Present, then Celebrate!
- Slides: I shared my final presentation file with my committee a few hours before my defense by uploading it to Box. This way they could access the slides at any speed they wanted, and I got to correct some typos without emailing them multiple versions. The upload file was the final version though, it was not a draft.
- View your committee: Ask other attendees to log off and log onto the call again after all dissertation committee members have joined, so that the committee appears on top of the speaker view.
- Explain the process: My chair described how we would structure the conversation. My presentation was about 30 minutes. He requested that my committee ask me clarification questions during the talk but to hold substantive questions for later.
- Questions: There was time for audience questions at the end from non-committee attendees. Audience members were asked to turn their video off during the talk but to turn it back on while they asked me questions. This really helped keep the committee’s videos up on top and I could see them when I needed to.
- Main room and breakout room: The main room was used for the public portion of the defense and was recorded, and then committee members moved to a breakout room that was not recorded. My family and friends waited with me in the main room while my committee discussed.

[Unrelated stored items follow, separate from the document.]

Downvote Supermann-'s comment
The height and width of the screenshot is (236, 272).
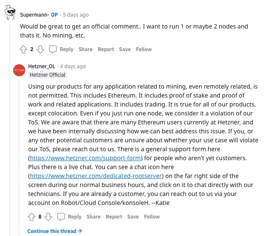coord(40,49)
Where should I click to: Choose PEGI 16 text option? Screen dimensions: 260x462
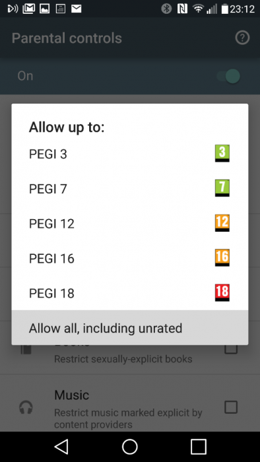click(51, 258)
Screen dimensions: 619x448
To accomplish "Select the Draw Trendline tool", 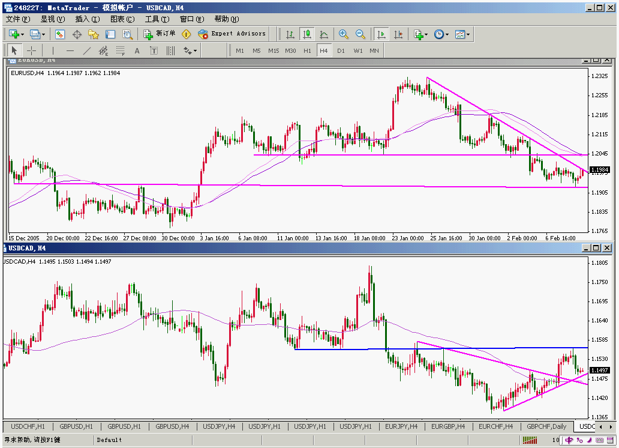I will [x=86, y=50].

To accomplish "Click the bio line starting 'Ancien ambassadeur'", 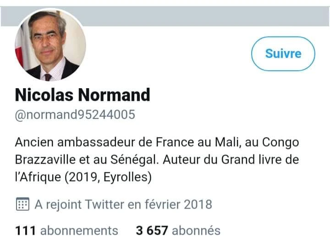I will (x=157, y=142).
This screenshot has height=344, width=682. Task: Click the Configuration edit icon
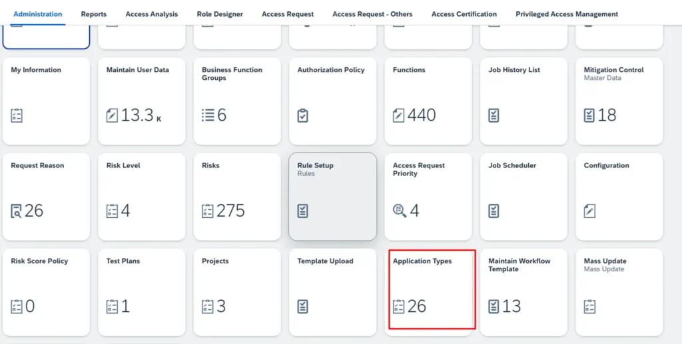(589, 211)
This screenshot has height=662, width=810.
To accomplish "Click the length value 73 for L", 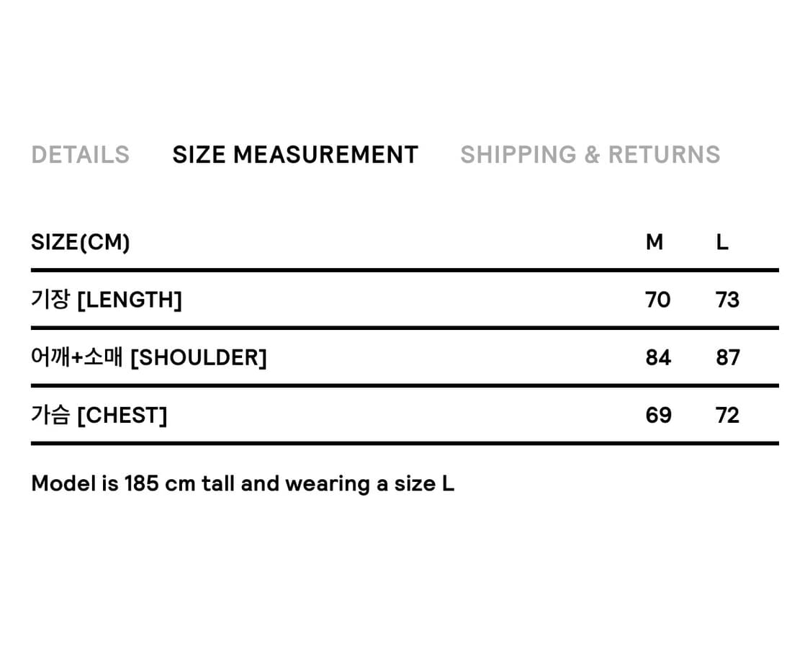I will pyautogui.click(x=727, y=300).
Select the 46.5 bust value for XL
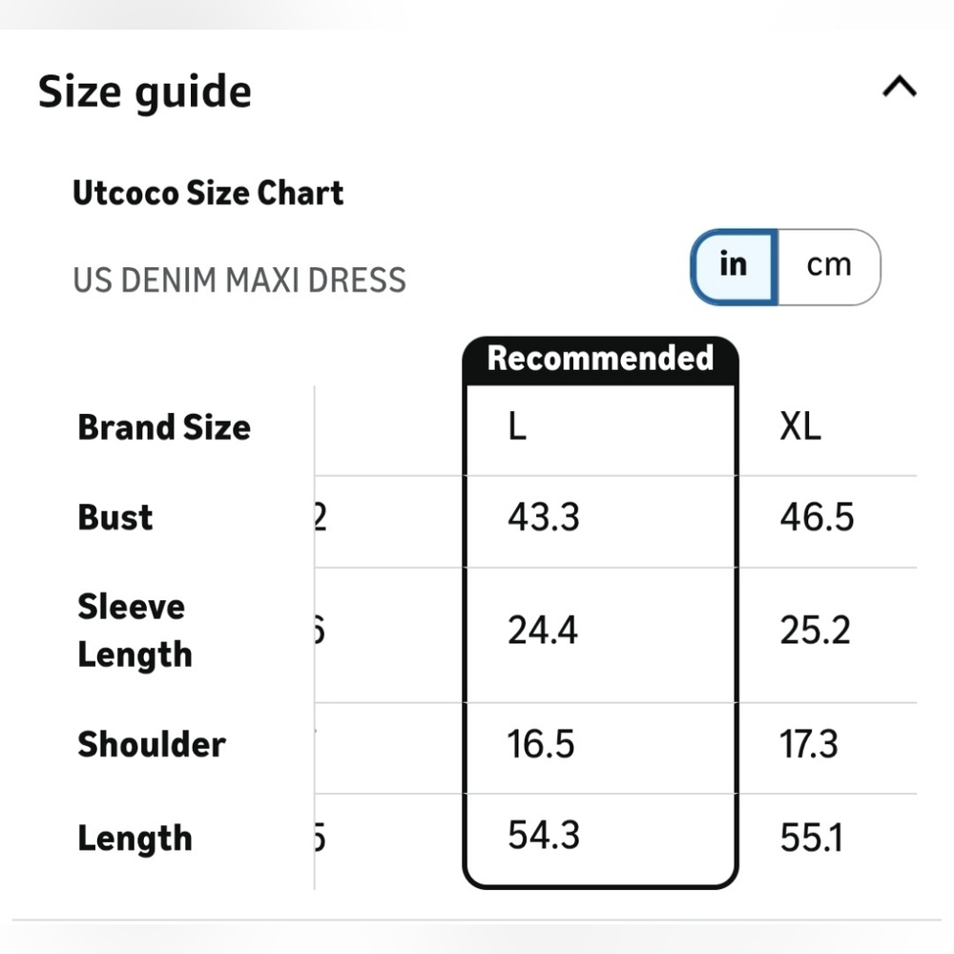 click(818, 518)
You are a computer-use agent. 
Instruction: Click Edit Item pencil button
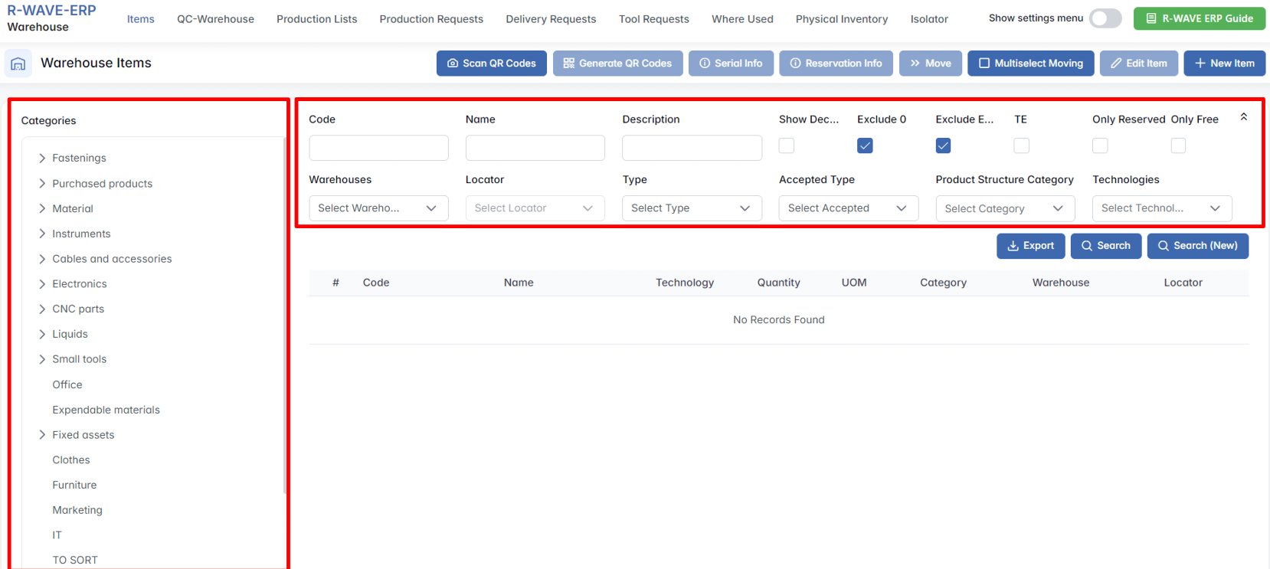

- Audience: I am glad I invited my friends to attend my oral defense. I was nervous and having them there made me much more confident when I talked. And they cheered with me when my advisor informed me that I had passed!
- Positive takeaways: There were some unexpected perks of my online defense. My friends and family from India were in attendance, which would not have happened if the talk was on campus. This way they were given the same experience as everyone else. Also, the Zoom session was recorded (a personal choice that everyone agreed to but is optional) so I now have a video of one of the most important days of my life to look back upon.
- Celebrate! Finally, plan to celebrate yourself. You did it! You made it! You deserve it! This is an important milestone, and it is unfortunate that you cannot celebrate in person. I set up a second Zoom party between 6-8 p.m. that evening and invited friends, committee, and family. We all toasted in our respective homes and people hopped on and off the call during that time. I was able to feel thankful and connected for a while. My friends and colleagues have given me so much and I was glad I could cherish that moment.
P.S. I also bought myself a Ph.Diva shirt. It’s not coming off for a few days. No one can smell it but me… phew for social distancing right now! Good luck fellow colleagues. You will all be great!